January 25, 2013 by The Clark

Rodin2By Camran Mani
Curator, Backstories

For a long time, the process of creating Backstories was all about projection. I did my best to predict what the installation would look like by using a dollhouse-sized model of the gallery and, later, by working with life-sized models in the actual gallery. But when the works of art themselves took their places in the installation, it became clear that they wouldn’t just make the points I wanted them to make; they have a life of their own (thank goodness), and they say things to each other I couldn’t have predicted. Discovering these surprises has been, for me, one of the most exciting parts of being involved with this show. Let me point out a couple examples.

Early on, I knew I wanted to put Winslow Homer’s The Dinner Horn alongside St. Michael Fighting the Dragon, a woodcut from Albrecht Dürer’s Apocalypse series. Both works have versos printed with text, making it clear that they come from literary contexts (a magazine in one case, a book in the other). I thought, “The dates of these works are more than three centuries apart; it will be striking to reveal that the treatment of the verso has been consistent over such a long period of time.” But, faced with the actual works, I was equally struck by an inconsistency.

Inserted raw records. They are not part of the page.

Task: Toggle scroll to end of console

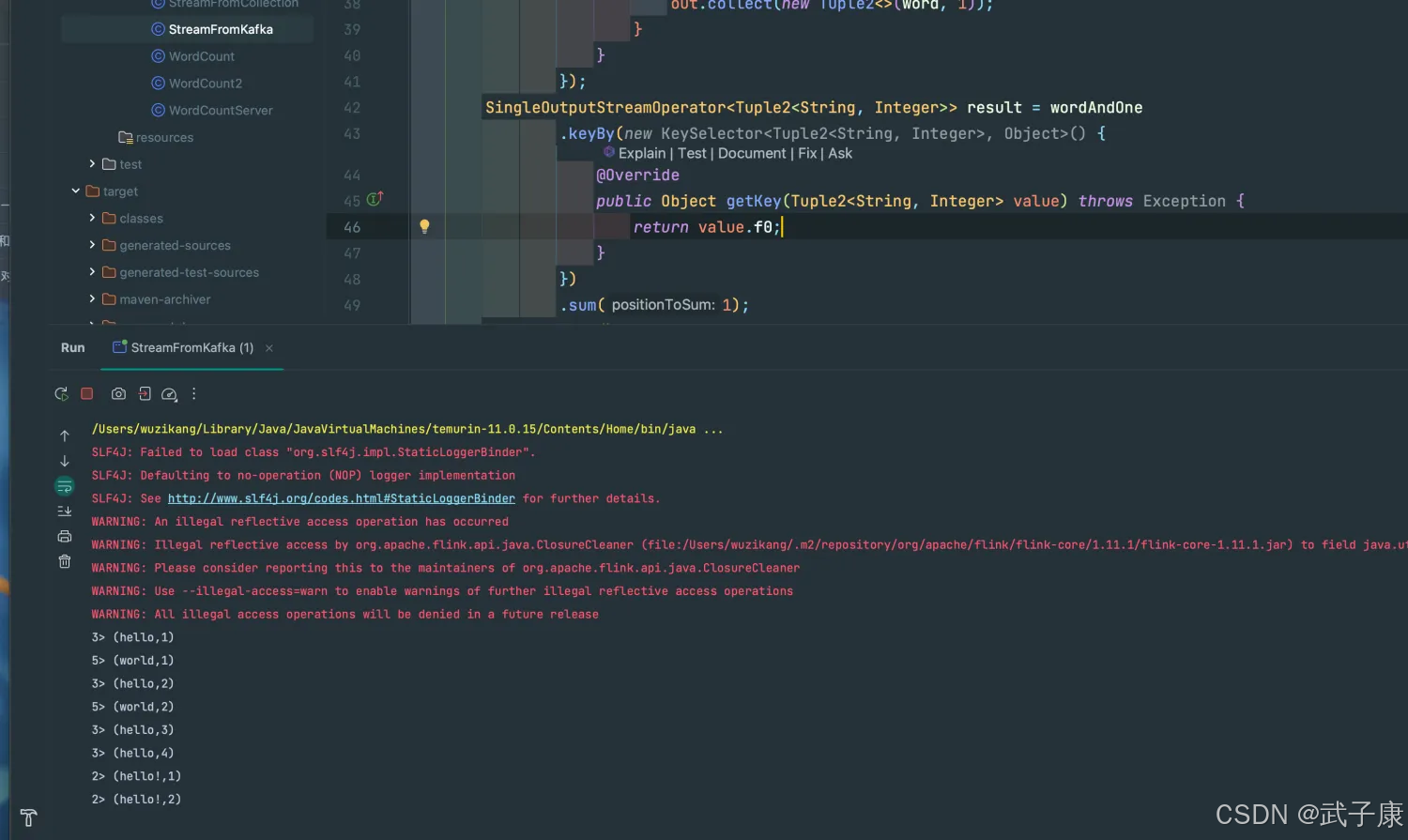Action: click(x=65, y=512)
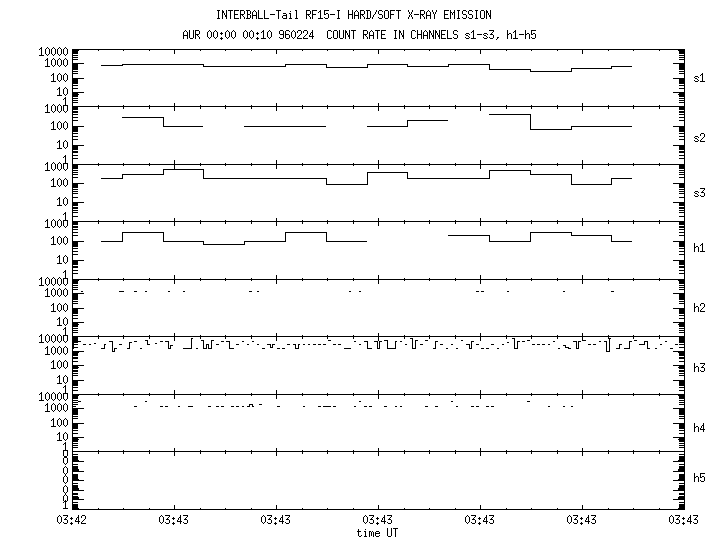Click the last 03:43 time tick label
Viewport: 720px width, 550px height.
(683, 520)
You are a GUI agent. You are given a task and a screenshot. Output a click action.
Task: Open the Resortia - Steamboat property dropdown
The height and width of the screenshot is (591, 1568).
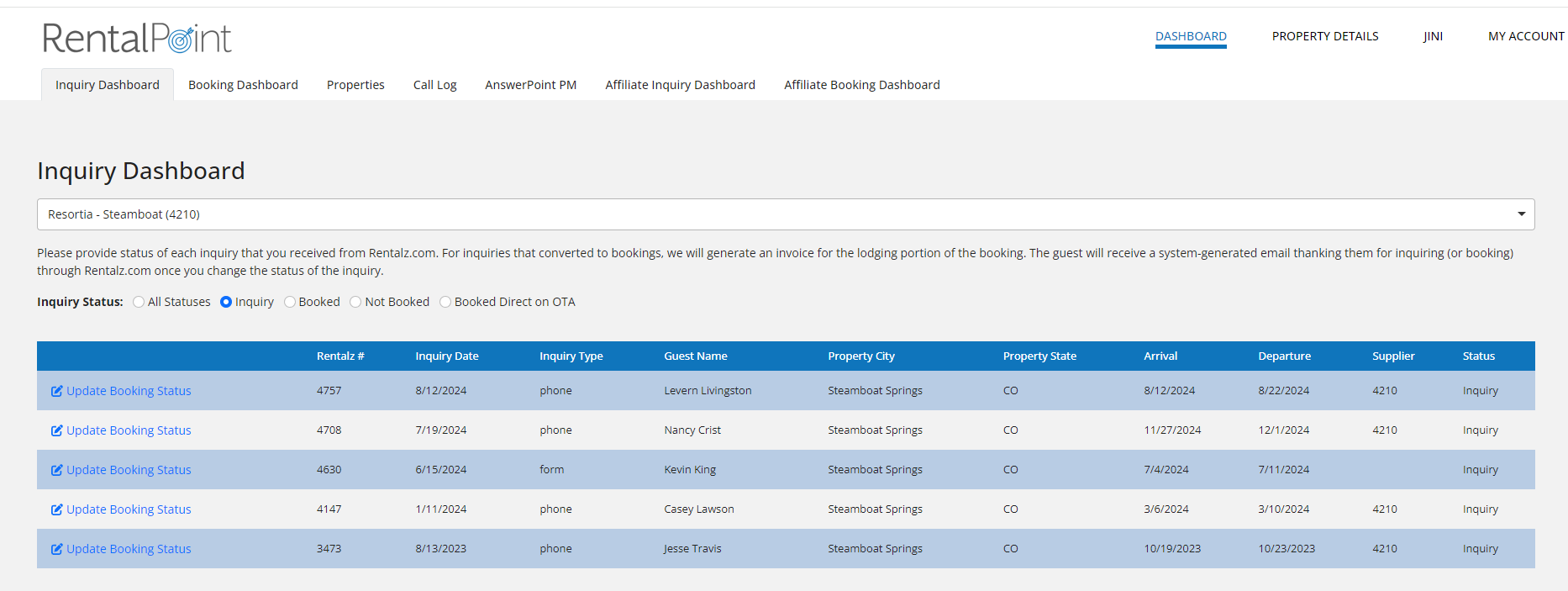pos(785,214)
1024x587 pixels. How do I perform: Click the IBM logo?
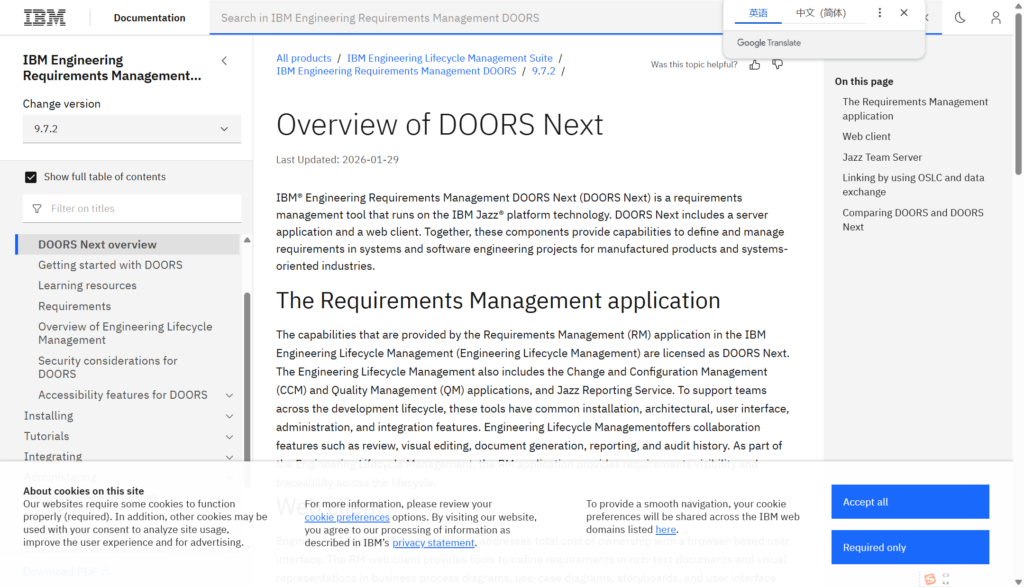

The Dürer features a typeface that is visually akin to the image on the front. This suggests the artist coordinated his efforts with those of the typographer. The typeface on the Homer, however, has a severe, mechanical quality that is alien to the (hand-drawn) image. This announces that it was produced under more modern conditions: the artist and the typographer seem to have worked independently on their contributions to the magazine, almost like people on an assembly line. I take away from this “announcement” a heightened sense that Homer’s modernity, relative to his predecessors, is not simply a matter of imagery or style; it is also rooted in the way he relates recto to verso.

The Rodin Man with a Broken Nose also caught me by surprise. I knew, of course, that the head is incomplete. The back part is broken off so viewers can see the sculpture’s hollow interior. I also knew that the sculpture is supposed to be an early example of Rodin’s interest in the aesthetics of fragments, such as Greek and Roman sculptures ravaged by time. But I don’t think I appreciated the strangeness of the sculpture until I was able to consider the back from head on, both at a distance and up close, as one can in this installation. The break doesn’t evoke the “natural” fragmentation of Greek and Roman sculptures. It’s too clean. Also, the break calls our attention to an attribute that appears all along the break: a headband or fillet, such as those that appear in ancient sculptures of victorious athletes.

A number of questions follow from these observations (at least if we assume the break was deliberate). Why would Rodin welcome an allusion to antique sculptures of athletes but not an allusion to antique fragmentation? Why would he evoke ancient sculpture at all when his motif—a day laborer with a broken nose—seems designed to flout the canon of good taste that ancient sculpture embodied? Furthermore, should we understand the smoothness of the break to imply that the back of the sculpture belongs against a wall, or did Rodin want viewers to see that the sculpture was hollow? What would have been at stake in acknowledging this hollowness?

I don’t know if anyone else will be surprised or perplexed by these sorts of things, but I would like other visitors to be surprised and perplexed, too. My hope is that the questions Backstories raises will contain the seeds of future projects shedding even more light on the “hidden” sides of art.